Books form an integral part of our lives not only because they’re our bread and butter, but because our passion for them came first. Our mission is to pass them on. By reading these interviews you’ll discover the faces behind your favorite sections and get a glimpse of who we are.
What was your favorite food as a kid and what did you hate?
I loved turnip-mash with meatballs. I hated all meat stews and I still hate them.
Were you read to as a child?
I don’t really remember. I think so.
Did you have books in your house while growing up?
Yeah, lots of books. My parents read a lot. The whole family was always reading.
Quick free associations:
Paperbacks: Nice covers.
Price gun: Rick Lightstone.
Cash Register: Fun.
Discount Card: Question.
“I’m looking for a book…”: On miso [a traditional Japanese food produced by fermenting rice, barley and/or soybeans, with salt and the fungus kōjikin]. (That is, I really am looking for a book on miso!)
What is your connection to books and the written word now?
Just that I love to read, more than ever lately. The written word is now mostly in the form of writing post cards and emails. I don’t even keep a diary.
What sections do you oversee and what are you other responsibilities at ABC?
My section in Amsterdam is Childcare. Other work: marketing production. I handle ABC merchandise and publicity. I also promote Treehouse activities sponsored by the ABC.

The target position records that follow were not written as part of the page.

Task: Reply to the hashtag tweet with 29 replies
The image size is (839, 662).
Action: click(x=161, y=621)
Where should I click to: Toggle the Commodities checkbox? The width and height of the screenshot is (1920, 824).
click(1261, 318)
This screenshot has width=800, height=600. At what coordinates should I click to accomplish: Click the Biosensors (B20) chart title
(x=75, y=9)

What is the best part of your job?
That I can think of and come up with new ideas and bring them to fruition.
How would you describe your customer service, i.e., how do you do your job in terms of: cars (Ferrari or Fiat?), pastries (Hema or Holtkamp), or shoes (Puma or Prada)?
That I know a little about a lot of things. My service is friendly, attentive, with a touch of brash.
How long have you worked at ABC?
Who is your favorite author? Or who are you reading now?
The journalist Michaela Wrong’s In the Footsteps of Mr. Kurtz. It’s the captivating story of the Congo under Mobutu and after his fall in 1997.
What do you think people should know about ABC?
That we are not a chain store. We have interesting stock because buyers hand-pick books for their sections.